Elle peut être utile à l’ouvrier en le défendant contre la contrainte économique et parfois aussi contre certaines contraintes morales exercées par le patronat. D’autre part, cette solidarité économique n’est pas oppressive pour la conscience et la conduite individuelles qu’elle laisse entièrement libres. La solidarité économique n’englobe qu’une fraction de la vie de l’individu ; elle laisse en dehors de son action tous les genres d’activité différents de l’activité économique.

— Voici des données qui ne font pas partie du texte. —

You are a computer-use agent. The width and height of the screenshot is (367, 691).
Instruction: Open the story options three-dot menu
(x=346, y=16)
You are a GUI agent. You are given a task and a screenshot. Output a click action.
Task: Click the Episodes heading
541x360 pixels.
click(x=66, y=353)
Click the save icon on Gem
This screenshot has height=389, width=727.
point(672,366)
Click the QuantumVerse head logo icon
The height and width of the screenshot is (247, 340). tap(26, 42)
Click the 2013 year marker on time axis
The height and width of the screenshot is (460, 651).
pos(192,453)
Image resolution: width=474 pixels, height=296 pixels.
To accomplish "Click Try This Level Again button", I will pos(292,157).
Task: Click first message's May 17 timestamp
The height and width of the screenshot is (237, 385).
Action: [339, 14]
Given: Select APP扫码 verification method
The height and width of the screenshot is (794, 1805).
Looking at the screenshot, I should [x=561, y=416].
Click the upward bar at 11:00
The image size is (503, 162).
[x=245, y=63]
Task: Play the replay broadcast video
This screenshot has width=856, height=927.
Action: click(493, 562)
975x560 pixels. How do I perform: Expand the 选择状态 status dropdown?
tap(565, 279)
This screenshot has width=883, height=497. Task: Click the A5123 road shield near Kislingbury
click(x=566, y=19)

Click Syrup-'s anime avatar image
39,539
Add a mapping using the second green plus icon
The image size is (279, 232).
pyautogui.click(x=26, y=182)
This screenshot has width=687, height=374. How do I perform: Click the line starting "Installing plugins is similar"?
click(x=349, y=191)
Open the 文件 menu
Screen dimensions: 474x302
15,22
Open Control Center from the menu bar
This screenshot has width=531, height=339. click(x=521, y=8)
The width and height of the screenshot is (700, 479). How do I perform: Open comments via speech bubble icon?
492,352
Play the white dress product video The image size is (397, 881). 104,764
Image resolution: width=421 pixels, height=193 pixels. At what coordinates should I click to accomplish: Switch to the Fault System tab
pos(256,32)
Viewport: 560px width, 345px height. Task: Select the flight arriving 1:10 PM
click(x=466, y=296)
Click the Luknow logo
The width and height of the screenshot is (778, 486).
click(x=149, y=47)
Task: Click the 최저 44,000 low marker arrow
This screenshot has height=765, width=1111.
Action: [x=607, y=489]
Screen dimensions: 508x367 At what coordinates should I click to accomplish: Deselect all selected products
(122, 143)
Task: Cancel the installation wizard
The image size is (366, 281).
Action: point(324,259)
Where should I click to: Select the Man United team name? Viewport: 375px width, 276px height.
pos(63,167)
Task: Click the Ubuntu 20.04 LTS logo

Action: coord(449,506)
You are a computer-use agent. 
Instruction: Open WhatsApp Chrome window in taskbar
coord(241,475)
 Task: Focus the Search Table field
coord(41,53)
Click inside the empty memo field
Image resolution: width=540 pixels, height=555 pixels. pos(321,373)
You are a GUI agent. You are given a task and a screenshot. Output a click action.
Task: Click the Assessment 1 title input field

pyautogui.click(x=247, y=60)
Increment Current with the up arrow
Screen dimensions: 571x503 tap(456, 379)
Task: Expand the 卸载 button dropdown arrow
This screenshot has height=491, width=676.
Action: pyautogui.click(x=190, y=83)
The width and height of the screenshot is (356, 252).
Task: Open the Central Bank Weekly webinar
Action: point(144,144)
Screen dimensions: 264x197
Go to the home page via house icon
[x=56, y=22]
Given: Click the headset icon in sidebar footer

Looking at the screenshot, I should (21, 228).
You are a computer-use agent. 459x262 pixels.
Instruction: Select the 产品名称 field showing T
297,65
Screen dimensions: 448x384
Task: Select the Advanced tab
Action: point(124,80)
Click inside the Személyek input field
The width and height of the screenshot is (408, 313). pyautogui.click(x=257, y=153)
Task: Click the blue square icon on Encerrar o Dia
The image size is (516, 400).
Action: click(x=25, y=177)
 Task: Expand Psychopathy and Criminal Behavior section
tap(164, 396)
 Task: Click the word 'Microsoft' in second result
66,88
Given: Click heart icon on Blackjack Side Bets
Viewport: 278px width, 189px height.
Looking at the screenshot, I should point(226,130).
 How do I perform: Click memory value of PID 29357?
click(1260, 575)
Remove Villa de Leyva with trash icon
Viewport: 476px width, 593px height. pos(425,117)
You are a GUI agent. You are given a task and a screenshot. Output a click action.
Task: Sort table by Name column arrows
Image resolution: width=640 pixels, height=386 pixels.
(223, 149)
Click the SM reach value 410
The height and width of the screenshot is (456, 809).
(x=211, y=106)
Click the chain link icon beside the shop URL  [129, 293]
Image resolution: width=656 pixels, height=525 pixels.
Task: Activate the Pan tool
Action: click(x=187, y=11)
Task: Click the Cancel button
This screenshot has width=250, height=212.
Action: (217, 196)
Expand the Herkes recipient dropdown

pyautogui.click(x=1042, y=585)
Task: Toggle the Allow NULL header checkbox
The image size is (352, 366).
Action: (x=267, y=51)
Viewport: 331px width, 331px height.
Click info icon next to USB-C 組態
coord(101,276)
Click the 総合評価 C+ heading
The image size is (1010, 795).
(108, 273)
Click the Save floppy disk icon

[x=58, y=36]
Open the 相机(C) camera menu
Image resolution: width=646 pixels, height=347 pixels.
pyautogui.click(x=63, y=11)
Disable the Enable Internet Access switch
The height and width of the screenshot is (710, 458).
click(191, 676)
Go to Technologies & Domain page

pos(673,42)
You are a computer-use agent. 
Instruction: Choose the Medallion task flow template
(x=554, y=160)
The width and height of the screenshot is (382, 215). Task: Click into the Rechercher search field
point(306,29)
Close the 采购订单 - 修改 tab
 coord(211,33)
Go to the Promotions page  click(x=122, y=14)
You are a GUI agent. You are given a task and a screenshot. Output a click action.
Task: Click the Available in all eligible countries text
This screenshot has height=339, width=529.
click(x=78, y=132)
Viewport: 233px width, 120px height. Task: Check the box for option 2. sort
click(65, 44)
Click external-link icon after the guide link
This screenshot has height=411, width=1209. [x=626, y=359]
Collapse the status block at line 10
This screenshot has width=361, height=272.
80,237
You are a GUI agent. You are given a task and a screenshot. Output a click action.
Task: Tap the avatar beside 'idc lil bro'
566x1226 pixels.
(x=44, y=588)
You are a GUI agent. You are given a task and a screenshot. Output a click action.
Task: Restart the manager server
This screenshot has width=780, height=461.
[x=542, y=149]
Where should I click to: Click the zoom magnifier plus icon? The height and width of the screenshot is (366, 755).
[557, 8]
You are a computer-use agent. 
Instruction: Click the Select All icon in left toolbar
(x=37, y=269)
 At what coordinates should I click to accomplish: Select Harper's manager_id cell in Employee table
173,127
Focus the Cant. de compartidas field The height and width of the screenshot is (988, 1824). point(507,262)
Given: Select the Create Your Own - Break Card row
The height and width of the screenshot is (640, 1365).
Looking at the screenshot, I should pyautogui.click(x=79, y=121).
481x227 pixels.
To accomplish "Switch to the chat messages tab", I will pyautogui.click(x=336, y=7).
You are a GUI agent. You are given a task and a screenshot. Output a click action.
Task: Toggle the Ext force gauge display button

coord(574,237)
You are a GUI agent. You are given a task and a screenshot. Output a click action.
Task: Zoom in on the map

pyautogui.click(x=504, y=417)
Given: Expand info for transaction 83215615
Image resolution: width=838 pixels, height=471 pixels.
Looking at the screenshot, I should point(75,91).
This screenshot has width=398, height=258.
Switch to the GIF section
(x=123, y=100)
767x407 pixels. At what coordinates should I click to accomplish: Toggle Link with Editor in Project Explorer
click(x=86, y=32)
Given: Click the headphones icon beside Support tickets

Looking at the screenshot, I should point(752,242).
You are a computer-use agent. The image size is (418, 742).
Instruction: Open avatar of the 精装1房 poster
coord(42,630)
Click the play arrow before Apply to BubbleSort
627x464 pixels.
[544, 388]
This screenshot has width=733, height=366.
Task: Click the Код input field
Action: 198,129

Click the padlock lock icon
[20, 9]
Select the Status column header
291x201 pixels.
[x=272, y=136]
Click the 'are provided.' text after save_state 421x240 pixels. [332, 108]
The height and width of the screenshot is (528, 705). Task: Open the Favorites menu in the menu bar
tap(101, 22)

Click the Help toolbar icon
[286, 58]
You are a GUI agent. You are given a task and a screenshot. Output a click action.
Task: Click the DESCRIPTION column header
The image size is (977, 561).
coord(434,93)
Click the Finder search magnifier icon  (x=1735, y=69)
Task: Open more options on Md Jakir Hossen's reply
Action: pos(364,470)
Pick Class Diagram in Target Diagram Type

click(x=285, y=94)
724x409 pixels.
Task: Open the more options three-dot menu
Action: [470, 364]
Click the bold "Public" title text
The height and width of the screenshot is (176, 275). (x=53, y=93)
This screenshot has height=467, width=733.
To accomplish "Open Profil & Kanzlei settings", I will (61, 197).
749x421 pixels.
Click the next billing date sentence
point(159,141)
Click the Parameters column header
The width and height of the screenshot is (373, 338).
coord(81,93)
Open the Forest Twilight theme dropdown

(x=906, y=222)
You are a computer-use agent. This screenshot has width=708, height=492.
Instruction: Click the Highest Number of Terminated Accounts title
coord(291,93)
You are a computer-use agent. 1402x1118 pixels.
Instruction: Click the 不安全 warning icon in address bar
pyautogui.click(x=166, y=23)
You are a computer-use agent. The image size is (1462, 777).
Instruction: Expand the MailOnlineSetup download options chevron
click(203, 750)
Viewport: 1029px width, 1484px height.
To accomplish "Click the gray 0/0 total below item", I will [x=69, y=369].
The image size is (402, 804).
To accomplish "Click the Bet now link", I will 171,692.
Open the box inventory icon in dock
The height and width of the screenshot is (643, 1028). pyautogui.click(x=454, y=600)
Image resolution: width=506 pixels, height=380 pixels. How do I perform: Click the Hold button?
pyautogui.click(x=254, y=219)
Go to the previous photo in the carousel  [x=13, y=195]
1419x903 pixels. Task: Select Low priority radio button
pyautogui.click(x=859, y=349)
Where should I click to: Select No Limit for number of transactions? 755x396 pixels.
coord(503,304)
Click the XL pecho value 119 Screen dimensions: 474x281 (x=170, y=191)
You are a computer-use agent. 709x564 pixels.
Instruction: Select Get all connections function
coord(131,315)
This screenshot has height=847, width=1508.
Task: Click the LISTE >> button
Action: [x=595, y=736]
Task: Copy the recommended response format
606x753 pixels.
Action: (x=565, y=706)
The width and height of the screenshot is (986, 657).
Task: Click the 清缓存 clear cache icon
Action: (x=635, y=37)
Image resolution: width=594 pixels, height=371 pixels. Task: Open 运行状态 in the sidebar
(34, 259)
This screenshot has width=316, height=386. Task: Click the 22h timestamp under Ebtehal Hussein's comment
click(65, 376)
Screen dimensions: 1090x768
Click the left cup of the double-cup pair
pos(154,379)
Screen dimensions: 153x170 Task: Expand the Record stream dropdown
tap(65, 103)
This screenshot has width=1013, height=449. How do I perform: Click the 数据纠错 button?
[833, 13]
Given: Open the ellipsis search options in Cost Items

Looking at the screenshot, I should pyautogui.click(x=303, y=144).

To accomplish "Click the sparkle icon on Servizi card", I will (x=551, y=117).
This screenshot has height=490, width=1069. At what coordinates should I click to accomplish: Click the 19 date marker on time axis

Toutefois, il y a ici un danger à éviter, c’est que la solidarité économique ne se transforme en contrainte et contrôle moral. Le pas est vite franchi. — Qu’on se rappelle l’étroite discipline morale à laquelle les corporations du moyen âge assujettissaient la vie privée de leurs membres. Il faut évidemment que l’association industrielle fasse abstraction absolue des relations de famille, de parenté, etc. On a vu certaines Trade-Unions anglaises, qui conservaient la réglementation de l’apprentissage, donner aux pères le droit d’introduire leurs fils dans le métier sans les soumettre à l’obligation de l’apprentissage[1]. Ce sont là des procédés anachroniques qui sont évidemment une dérogation aux principes d’une solidarité exclusivement économique.

À la condition de prendre les précautions nécessaires contre l’ingérence abusive de toutes les influences étrangères, la solidarité économique nous semble concilier dans une mesure satisfaisante les intérêts du groupe et l’indépendance de l’individu. Les Unionistes, en tant qu’Unionistes, ne sont d’aucune doctrine religieuse, politique, ni même morale.


  1. S. et B. Webb, Industrial Democracy.